*TEXT PROVIDED*:

━━━━━━━━

Direct Relief recently sent a 38-pallet shipment to longtime partner Guyana Medical Relief to be distributed to four district hospitals treating people in need.
Assistance to these public hospitals is part of a healthcare system strengthening program currently supported through a grant from the IZUMI Foundation. The two-year program – which involves the provision of medical material resources to district and regional hospitals located in six of the ten administrative regions in the country – is designed to strengthen the country’s capacity to provide effective preventive, diagnostic, and curative medical services to people who would otherwise not be able to afford it.
Guyana faces numerous healthcare-related challenges that make it difficult for many of its residents to access quality medical services. These include widespread poverty, inequity, and disparities among social, ethnic, and geographic groups; a high burden of infectious diseases, non-communicable diseases, and injuries; a lack of roads and bridges affecting patient transport; medical professional brain drain, and slow overall economic growth.
Healthcare services are particularly difficult to access for Guyana’s Amerindian populations who live in remote forested areas in the country’s interior and are disproportionately affected by a wide range of medical conditions such as poor maternal and neonatal health, malnutrition, worm infestation, water-borne diseases, malaria, HIV/AIDS, and snake bites.

━━━━━━━━

*AVAILABLE DATA*:
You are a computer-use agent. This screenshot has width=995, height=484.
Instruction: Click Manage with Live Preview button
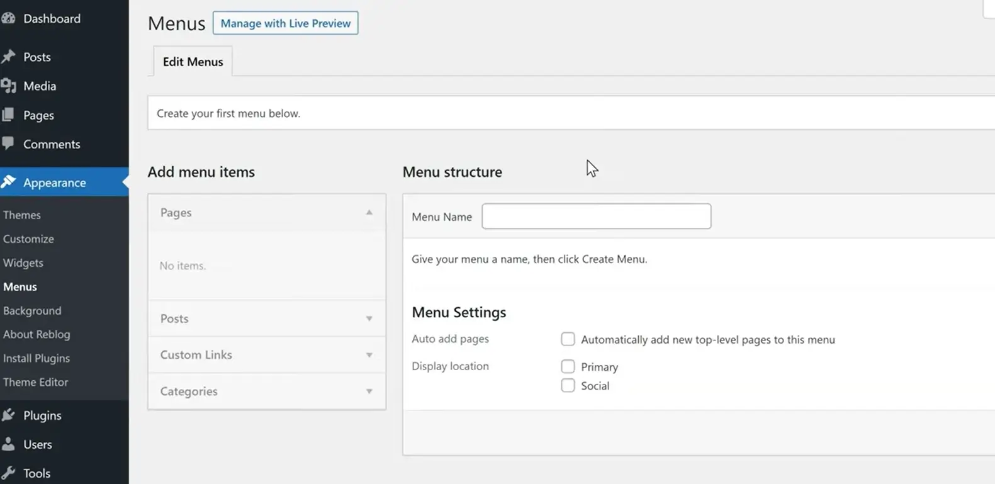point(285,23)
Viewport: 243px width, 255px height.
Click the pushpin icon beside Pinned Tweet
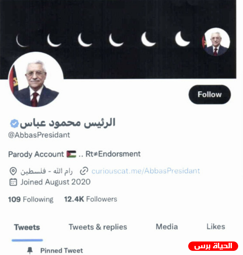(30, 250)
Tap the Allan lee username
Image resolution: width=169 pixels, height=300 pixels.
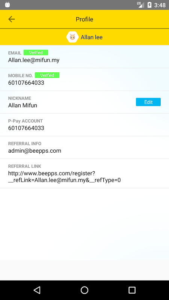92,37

━━━━━━━━

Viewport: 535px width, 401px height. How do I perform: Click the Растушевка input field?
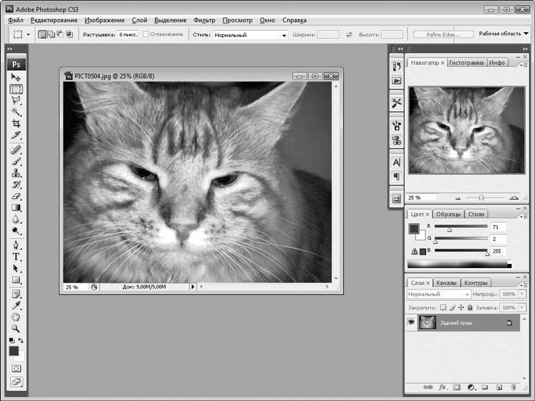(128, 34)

━━━━━━━━

*QUESTIONS TO ANSWER*:
**A)** List every medical condition that the Guyana shipment text above says disproportionately affects Guyana's Amerindian populations.
**B)** Continue the Guyana shipment text above, starting after its last sentence.

*ANSWERS TO THE EXERCISES*:
**A)**
poor maternal and neonatal health
malnutrition
worm infestation
water-borne diseases
malaria
HIV/AIDS
snake bites

**B)**
As Guyana suffers from a double burden of disease – a high incidence of both infectious and non-infectious diseases – the hospitals need to have significant quantities of pharmaceuticals to address both acute and chronic conditions. Although the facilities do receive some of the products they need from the Ministry of Health, persistent and prolonged shortages have left thousands of disadvantaged patients without the care they desperately need.
This Direct Relief shipment, which contained large quantities of medications donated by TEVA Pharmaceuticals, will enable health providers to treat patients in the most effective and appropriate manner possible. And, with adequate resources available for patients at the hospital level, medical products can be shared with district health centers and posts as well as with outreach teams of physicians and nurses who travel to Amerindian communities.